Dördüncü bölüm
Düğün günü belirlendikten sonra zaman hızla akıp geçmişti. Her gün başka bir koşuşturma vardı. Kınası yakılmış, alışverişler yapılmış, eşyaları Soykan konağına taşınmış, elbiseler dikilmişti. Süreyya, bu süreçte sadece aileleri memnun etme güdüsüyle hareket etmişti. Gerçeği ve gelmekte olanı kabulleniyordu yavaş yavaş.
Ama hala, Aslan ile iletişim kurmak korkutuyordu onu. O son gece, kınadan sonra Hayriyeyle beraber kalmışlardı. Normalde annesiyle kalırdı gelinlik kız, evindeki son gecede. Ama Süreyya arkadaşını istemişti yanında.
"Artık kaçamayacaksın bir ömür Aslan Bey'den." Dedi Hayriye kıkırdayarak.

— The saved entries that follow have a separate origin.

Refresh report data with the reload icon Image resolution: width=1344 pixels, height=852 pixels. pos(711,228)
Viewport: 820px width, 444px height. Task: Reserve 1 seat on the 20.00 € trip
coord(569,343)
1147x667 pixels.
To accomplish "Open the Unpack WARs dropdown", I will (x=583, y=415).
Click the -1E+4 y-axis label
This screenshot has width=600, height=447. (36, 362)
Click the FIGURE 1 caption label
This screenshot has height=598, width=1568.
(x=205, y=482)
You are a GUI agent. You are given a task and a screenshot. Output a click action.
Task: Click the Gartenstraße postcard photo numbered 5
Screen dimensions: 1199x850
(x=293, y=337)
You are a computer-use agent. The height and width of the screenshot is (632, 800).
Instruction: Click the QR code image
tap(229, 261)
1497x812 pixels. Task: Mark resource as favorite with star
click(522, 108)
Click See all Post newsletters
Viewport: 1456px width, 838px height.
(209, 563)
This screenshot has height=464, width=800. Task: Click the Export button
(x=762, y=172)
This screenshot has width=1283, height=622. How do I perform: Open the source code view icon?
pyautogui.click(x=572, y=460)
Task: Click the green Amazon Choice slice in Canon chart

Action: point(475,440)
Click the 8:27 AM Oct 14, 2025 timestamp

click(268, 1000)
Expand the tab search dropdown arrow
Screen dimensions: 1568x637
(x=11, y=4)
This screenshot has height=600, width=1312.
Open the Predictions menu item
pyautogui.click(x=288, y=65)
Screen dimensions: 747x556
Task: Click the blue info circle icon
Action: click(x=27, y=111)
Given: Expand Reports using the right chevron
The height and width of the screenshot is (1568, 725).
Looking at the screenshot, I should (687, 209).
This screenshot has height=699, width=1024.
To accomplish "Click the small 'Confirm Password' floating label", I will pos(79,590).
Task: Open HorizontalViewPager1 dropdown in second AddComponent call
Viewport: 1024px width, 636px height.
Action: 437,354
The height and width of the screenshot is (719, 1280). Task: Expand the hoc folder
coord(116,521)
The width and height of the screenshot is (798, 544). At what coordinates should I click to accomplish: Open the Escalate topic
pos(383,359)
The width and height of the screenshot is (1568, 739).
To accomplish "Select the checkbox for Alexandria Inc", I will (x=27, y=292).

"Bari sen yapma Hayriye, zaten herkeste bir ima. Ne arsız bu kadınlar canım. Üstüne vazifeymiş gibi."
"Annen konuştu mu seninle? Hani ilk gece falan..." Süreyya kıpırdandı.
"Denedi, ama müsade etmedim. O kadar da değil, annemle nasıl konuşurum böyle bir şeyi. Hem... Ben biliyorum ki zaten."
Hayriye şaşkınlıkla doğruldu yataktan.
"Nasıl, nerden?"
"Aman canım, yengemle konuşulurken duydum. Hem ablanı da sen anlattıydın bana unuttun mu? Bir de kitaplar var tabi."
"Kitaplar mı? Kız nasıl kitaplarmış onlar öyle? Bana da versene bir iki tanesini."
Süreyya arkadaşını teselli eder gibi;
"Oradakiler fazla romantik Hayrişim. Bizimkiler öyle olmayacağından çok bilip umutlanmaman daha iyi."
"Nerden biliyorsun? Bir gün kocana aşık olmayacağını nerden biliyorsun? Belki o da seni sever. Gül gibi kızsın, sevmeyip ne yapacak."
"Bir kitapta diyordu ki; ihtimaller insanı derin ve karanlık bir tünelde, ışık aramaya çıkartır."
" Hıh, ne dedin sen şimdi."
"Dedim ki, yani bilemeyiz. Bir ihtimale tutunmak beni hayal kırıklığına uğratabilir. Beklerim ve olmazsa yıkılırım"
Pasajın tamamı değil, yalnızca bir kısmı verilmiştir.